- RECORDS SUPPLIED
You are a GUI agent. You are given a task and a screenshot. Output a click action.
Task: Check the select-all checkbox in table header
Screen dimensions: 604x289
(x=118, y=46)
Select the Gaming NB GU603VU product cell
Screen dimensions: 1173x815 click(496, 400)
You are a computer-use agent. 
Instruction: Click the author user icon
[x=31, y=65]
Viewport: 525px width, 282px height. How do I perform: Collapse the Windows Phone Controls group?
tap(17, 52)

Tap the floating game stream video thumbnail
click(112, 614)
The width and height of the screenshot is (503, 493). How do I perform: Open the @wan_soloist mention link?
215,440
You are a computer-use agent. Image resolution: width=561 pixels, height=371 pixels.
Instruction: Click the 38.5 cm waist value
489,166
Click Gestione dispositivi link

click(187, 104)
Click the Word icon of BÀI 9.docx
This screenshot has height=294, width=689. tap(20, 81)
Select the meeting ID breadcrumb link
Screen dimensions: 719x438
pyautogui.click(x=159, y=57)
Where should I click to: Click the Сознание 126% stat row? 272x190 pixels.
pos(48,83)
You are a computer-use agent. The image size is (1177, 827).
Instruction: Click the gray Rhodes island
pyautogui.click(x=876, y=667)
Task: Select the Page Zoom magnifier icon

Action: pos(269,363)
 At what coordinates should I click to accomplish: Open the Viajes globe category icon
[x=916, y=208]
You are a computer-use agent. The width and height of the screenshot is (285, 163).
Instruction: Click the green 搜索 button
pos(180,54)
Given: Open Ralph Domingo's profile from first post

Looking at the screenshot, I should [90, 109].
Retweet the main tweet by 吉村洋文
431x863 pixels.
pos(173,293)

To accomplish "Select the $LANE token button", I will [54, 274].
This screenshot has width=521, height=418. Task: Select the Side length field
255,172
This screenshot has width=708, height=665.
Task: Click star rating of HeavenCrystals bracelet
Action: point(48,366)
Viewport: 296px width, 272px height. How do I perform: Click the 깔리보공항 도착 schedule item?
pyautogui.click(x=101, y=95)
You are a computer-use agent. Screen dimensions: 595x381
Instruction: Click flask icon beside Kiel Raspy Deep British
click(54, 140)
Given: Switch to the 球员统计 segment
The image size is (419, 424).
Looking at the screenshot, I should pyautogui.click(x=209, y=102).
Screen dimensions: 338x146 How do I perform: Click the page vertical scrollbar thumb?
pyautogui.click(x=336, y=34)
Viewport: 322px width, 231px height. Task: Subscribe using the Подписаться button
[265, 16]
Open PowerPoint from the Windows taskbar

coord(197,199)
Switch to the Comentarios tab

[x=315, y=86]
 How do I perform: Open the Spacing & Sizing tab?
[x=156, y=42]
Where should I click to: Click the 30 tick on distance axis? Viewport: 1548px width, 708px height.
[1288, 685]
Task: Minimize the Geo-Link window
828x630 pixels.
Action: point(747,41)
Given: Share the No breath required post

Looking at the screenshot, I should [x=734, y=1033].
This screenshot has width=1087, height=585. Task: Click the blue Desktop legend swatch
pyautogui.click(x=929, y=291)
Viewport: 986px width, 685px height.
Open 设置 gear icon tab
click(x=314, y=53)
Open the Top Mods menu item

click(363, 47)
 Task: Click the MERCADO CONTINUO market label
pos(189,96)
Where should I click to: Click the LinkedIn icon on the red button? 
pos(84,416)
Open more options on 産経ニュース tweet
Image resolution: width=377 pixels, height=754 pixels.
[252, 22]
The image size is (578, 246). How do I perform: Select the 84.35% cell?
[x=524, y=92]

- WORK TO COMPLETE
Please make an exact copy of each record.

- COMPLETED EXERCISE
You are a GUI agent. You are given a task and a screenshot. Output a click action.
Task: Check the select-all checkbox in table header
Screen dimensions: 604x289
(x=118, y=46)
Select the Gaming NB GU603VU product cell
Screen dimensions: 1173x815 click(496, 400)
You are a computer-use agent. 
Instruction: Click the author user icon
[x=31, y=65]
Viewport: 525px width, 282px height. How do I perform: Collapse the Windows Phone Controls group?
tap(17, 52)

Tap the floating game stream video thumbnail
click(112, 614)
The width and height of the screenshot is (503, 493). How do I perform: Open the @wan_soloist mention link?
215,440
You are a computer-use agent. Image resolution: width=561 pixels, height=371 pixels.
Instruction: Click the 38.5 cm waist value
489,166
Click Gestione dispositivi link

click(187, 104)
Click the Word icon of BÀI 9.docx
This screenshot has height=294, width=689. tap(20, 81)
Select the meeting ID breadcrumb link
Screen dimensions: 719x438
pyautogui.click(x=159, y=57)
Where should I click to: Click the Сознание 126% stat row? 272x190 pixels.
pos(48,83)
You are a computer-use agent. The image size is (1177, 827).
Instruction: Click the gray Rhodes island
pyautogui.click(x=876, y=667)
Task: Select the Page Zoom magnifier icon

Action: pos(269,363)
 At what coordinates should I click to accomplish: Open the Viajes globe category icon
[x=916, y=208]
You are a computer-use agent. The width and height of the screenshot is (285, 163).
Instruction: Click the green 搜索 button
pos(180,54)
Given: Open Ralph Domingo's profile from first post

Looking at the screenshot, I should [90, 109].
Retweet the main tweet by 吉村洋文
431x863 pixels.
pos(173,293)

To accomplish "Select the $LANE token button", I will [54, 274].
This screenshot has width=521, height=418. Task: Select the Side length field
255,172
This screenshot has width=708, height=665.
Task: Click star rating of HeavenCrystals bracelet
Action: point(48,366)
Viewport: 296px width, 272px height. How do I perform: Click the 깔리보공항 도착 schedule item?
pyautogui.click(x=101, y=95)
You are a computer-use agent. Screen dimensions: 595x381
Instruction: Click flask icon beside Kiel Raspy Deep British
click(54, 140)
Given: Switch to the 球员统计 segment
The image size is (419, 424).
Looking at the screenshot, I should pyautogui.click(x=209, y=102).
Screen dimensions: 338x146 How do I perform: Click the page vertical scrollbar thumb?
pyautogui.click(x=336, y=34)
Viewport: 322px width, 231px height. Task: Subscribe using the Подписаться button
[265, 16]
Open PowerPoint from the Windows taskbar

coord(197,199)
Switch to the Comentarios tab

[x=315, y=86]
 How do I perform: Open the Spacing & Sizing tab?
[x=156, y=42]
Where should I click to: Click the 30 tick on distance axis? Viewport: 1548px width, 708px height.
[1288, 685]
Task: Minimize the Geo-Link window
828x630 pixels.
Action: point(747,41)
Given: Share the No breath required post

Looking at the screenshot, I should [x=734, y=1033].
This screenshot has width=1087, height=585. Task: Click the blue Desktop legend swatch
pyautogui.click(x=929, y=291)
Viewport: 986px width, 685px height.
Open 设置 gear icon tab
click(x=314, y=53)
Open the Top Mods menu item

click(363, 47)
 Task: Click the MERCADO CONTINUO market label
pos(189,96)
Where should I click to: Click the LinkedIn icon on the red button? 
pos(84,416)
Open more options on 産経ニュース tweet
Image resolution: width=377 pixels, height=754 pixels.
[252, 22]
The image size is (578, 246). How do I perform: Select the 84.35% cell?
[x=524, y=92]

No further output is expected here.